Thank You to the Artists

Upon receiving the Nobel Prize for Literature, William Faulkner said that it was the work of the artist to lift up people’s lives and help them endure. I am sure that he would have said the same today. As we enter double digits in the number of weeks sheltering in place, our coping skills can sometimes wear thin.

The extraordinary talent and generosity of the artists of our time who have shared their voice and dance is food for the soul. Even more than simply helping me endure, I find the music uniquely life affirming and hear the words of the sages, “when in doubt, choose life.” With an enormous debt of gratitude to artists everywhere who have shared their talents with the world, I offer five favorites that have helped me cope, refuel and feel more resilient during these trying times.

1.

Thank you to Juilliard School. Your commitment to bringing forward the next generation of artists is extraordinary. From Itzhak Perlman to the administrative staff to the student artists to Yo-Yo Ma, every minute of this exquisitely choreographed performance of Ravel’s Bolero is beyond fabulous. Most everyone will know the music. No one has ever seen it performed with such creative imagination and artistry.  Click here to view.

2.

Thank you to Andrea Bocelli. Your “Music for Hope” performance on Easter Sunday from the Duomo in Milan brought beauty and inspiration to the entire world. I watched it live as did more than 2.8 million others – making it one of the biggest musical live-stream performances of all time. As of this writing, over 39 million people have viewed it on YouTube. It was the peak of the pandemic in Italy, and as you stood alone in the cavernous space, save the pianist, in the majestic light of the stained glass windows, you brought all of humanity to a place that transcended the dire conditions of the present to a brighter future. Closing with Amazing Grace was inspired and inspiring. Click here to view.

3.

Thank you to the Platt Brothers. In this piece, Ben Platt of Dear Evan Hansen fame, is joined by his brothers, Jonah and Henry, to sing a beautiful rendition of Ahavat Olam arranged by Gabe Mann and Piper Rutman. A Hebrew prayer of love and gratitude, these three brothers in joyful harmony inspire hope for humanity. And for parents with little kids at home who are fighting more than usual, it is living proof that there is the possibility of sibling bickering giving way to something to celebrate – eventually!  Click here to view.

4.

Thank you to Boston Ballet. With Mikko Nissinen as artistic director, this dance company displays artistry and athleticism in their every move.

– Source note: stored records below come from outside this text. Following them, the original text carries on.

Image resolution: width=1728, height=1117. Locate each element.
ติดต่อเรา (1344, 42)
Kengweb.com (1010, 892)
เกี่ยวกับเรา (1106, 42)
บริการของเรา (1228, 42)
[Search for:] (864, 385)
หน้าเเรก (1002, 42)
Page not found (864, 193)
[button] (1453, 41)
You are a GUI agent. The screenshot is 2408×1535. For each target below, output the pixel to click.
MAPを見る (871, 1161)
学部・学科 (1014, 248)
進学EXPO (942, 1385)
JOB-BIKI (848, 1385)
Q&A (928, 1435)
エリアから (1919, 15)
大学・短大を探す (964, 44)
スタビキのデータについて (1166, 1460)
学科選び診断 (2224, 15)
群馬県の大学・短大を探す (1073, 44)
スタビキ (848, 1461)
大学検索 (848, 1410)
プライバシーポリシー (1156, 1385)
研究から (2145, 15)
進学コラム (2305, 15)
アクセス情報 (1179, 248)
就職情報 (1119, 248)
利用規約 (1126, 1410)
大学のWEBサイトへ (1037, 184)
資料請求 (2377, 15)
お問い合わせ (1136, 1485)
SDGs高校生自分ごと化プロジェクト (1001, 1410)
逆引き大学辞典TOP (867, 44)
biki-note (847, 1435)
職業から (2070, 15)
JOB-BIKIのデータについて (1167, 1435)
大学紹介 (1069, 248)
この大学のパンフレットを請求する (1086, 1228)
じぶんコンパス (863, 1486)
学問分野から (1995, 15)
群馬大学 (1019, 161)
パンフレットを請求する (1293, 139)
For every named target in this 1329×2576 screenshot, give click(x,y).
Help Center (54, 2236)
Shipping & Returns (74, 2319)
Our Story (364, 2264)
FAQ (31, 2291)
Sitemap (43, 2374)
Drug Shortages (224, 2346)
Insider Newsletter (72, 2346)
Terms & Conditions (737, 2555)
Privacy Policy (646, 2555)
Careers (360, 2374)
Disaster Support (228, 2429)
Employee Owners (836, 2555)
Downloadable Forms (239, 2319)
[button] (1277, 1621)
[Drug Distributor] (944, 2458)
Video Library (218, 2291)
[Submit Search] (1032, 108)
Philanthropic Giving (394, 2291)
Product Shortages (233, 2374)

Beautiful to behold, the power of their dance sweeps us off our feet. They perform traditional pieces like Sleeping Beauty and more experimental works like choreographer William Forsythe’s Playlist (EP). And they do it with such grace and seeming ease, we can vicariously imagine being able to move like this! Click here to view. 

5.

Thank you to Melissa Etheridge. We were honored to have Melissa Etheridge headline our Love is EleMental event this past February. Her passion and soulful artistry inspired everyone. I am deeply grateful for her support of our arts and mental health program, and I send my heartfelt condolences to Melissa who recently lost her 21 year old son, Beckett, to an opioid overdose. Melissa knows personally how urgently we need to enhance our capacity to get care to those with mental health and addiction challenges. Having cancelled her world tour, she has been sharing daily concerts from home. One of my favorites from #Stay Home with Melissa Etheridge is Day 44. Click here to view.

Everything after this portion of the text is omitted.